阅读说明：本技术 一种聚酯树脂及其制备方法与应用 (Polyester resin and preparation method and application thereof ) 是由 虞明东 赵天豪 余德水 于 2021-08-09 设计创作，主要内容包括：本发明提供了一种聚酯树脂及其制备方法与应用,所述聚酯树脂由包括二元羧酸、双酚酸、二元醇、催化剂的原料通过逐步聚合法制备而得；所述聚酯树脂数均分子量为25000-40000,玻璃化转变温度为10-30℃,羟值2-10mgKOH/g；本发明中的聚酯树脂通过分布投料的方法合成,将双酚酸保留在聚酯链的端头,在树脂的端头含有苯环以及多个羟基,与固化剂反应后,能形成局部硬段,与聚酯主长链相对比较软,两者相互作用,弹性大大增加。相比于普通树脂而言,双酚酸的结构特殊,固化后能形成与PI膜能形成结构近似的官能团,增加其在PI膜等基材的附着力的同时兼顾耐溶剂性能与柔韧性的平衡。(The invention provides a polyester resin and a preparation method and application thereof, wherein the polyester resin is prepared from raw materials comprising dicarboxylic acid, diphenolic acid, dihydric alcohol and a catalyst by a step-by-step polymerization method; the number average molecular weight of the polyester resin is 25000-40000, the glass transition temperature is 10-30 ℃, and the hydroxyl value is 2-10 mgKOH/g; the polyester resin is synthesized by a distributed feeding method, diphenolic acid is kept at the end of a polyester chain, the end of the resin contains benzene rings and a plurality of hydroxyl groups, and after the resin reacts with a curing agent, a local hard segment can be formed and is relatively soft with a main polyester long chain, and the elasticity is greatly increased due to the interaction of the resin and the main polyester long chain. Compared with common resin, the diphenolic acid has a special structure, can form a functional group similar to the structure formed by a PI film after being cured, increases the adhesive force of the PI film and other base materials, and simultaneously considers the balance of solvent resistance and flexibility.)
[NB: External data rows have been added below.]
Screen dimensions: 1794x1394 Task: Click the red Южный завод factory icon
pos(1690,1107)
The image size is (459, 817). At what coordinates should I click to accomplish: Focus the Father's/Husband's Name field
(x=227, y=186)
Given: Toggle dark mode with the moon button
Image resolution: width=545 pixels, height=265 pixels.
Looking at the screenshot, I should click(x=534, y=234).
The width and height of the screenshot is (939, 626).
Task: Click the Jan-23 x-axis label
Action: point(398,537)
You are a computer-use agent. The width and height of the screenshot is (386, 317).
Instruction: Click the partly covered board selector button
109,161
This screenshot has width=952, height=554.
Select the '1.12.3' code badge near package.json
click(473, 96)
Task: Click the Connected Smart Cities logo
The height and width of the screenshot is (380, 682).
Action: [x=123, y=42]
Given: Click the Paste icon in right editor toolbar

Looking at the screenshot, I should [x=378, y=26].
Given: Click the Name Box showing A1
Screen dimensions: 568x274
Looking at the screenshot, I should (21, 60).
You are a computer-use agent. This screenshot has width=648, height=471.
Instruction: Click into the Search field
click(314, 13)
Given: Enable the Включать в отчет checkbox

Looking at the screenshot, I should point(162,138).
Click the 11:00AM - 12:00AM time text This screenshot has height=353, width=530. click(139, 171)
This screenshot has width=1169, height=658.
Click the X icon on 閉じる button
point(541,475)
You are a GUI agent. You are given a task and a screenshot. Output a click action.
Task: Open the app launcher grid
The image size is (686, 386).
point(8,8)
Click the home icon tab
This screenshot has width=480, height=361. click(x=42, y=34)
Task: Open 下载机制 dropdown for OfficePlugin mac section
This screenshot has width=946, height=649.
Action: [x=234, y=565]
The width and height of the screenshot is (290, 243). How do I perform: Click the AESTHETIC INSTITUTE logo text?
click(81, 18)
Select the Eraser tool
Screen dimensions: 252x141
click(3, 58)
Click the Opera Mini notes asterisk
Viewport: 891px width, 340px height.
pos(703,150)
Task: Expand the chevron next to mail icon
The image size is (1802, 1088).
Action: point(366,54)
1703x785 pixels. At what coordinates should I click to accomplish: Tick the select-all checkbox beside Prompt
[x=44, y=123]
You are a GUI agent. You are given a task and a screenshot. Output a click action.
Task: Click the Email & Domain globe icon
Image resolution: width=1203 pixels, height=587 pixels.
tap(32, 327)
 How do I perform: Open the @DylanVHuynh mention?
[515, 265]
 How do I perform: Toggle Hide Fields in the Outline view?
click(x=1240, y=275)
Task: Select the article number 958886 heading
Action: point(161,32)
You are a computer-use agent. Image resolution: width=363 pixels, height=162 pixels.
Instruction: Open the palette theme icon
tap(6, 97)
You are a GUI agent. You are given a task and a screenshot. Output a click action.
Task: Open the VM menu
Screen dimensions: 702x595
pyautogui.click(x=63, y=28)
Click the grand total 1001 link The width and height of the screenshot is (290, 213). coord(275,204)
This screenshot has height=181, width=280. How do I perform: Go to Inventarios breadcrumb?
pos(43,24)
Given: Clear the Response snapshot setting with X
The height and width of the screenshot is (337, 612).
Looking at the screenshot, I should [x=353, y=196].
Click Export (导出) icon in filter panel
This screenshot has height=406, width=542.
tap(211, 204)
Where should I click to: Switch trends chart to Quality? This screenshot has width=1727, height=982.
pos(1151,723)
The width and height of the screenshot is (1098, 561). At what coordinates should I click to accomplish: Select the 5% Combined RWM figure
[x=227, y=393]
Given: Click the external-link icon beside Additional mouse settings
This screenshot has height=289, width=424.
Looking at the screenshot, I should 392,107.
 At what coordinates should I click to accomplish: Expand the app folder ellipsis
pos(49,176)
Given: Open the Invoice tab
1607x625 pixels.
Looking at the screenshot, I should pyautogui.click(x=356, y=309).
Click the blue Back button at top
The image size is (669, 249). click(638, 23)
1. The polyester resin is characterized by being prepared from raw materials comprising dicarboxylic acid, diphenolic acid, dihydric alcohol and a catalyst by a step-by-step polymerization method; the polyester resin has the number average molecular weight of 25000-40000, the glass transition temperature of 10-30 ℃ and the hydroxyl value of 2-10 mgKOH/g.

2. The polyester resin according to claim 1, wherein the molar content of the diol is 1.2 to 1.7 times the molar content of the dicarboxylic acid.

3. The polyester resin of claim 1, wherein the diphenolic acid is present in a molar amount of 5% to 15% of the dicarboxylic acid.

4. The polyester resin of claim 1, wherein the dicarboxylic acid comprises one or more of terephthalic acid, isophthalic acid, naphthalene dicarboxylic acid, phthalic acid, adipic acid, azelaic acid, sebacic acid, 1, 4-cyclohexanedicarboxylic acid, maleic acid, fumaric acid, itaconic acid.

5. The polyester resin according to claim 1, wherein the dicarboxylic acid is terephthalic acid, isophthalic acid, and adipic acid; or terephthalic acid, isophthalic acid and sebacic acid; or terephthalic acid, phthalic acid and sebacic acid.

6. The polyester resin according to claim 1, wherein the diol comprises one or more of ethylene glycol, 1, 2-propanediol, 1, 4-butanediol, 1, 3-propanediol, hexanediol, 1, 4-cyclohexanedimethanol, neopentyl glycol, 1, 6-hexanediol, isosorbide, tricyclodecanedimethanol, hydrogenated bisphenol a, and bisphenol a polyoxyethylene ether.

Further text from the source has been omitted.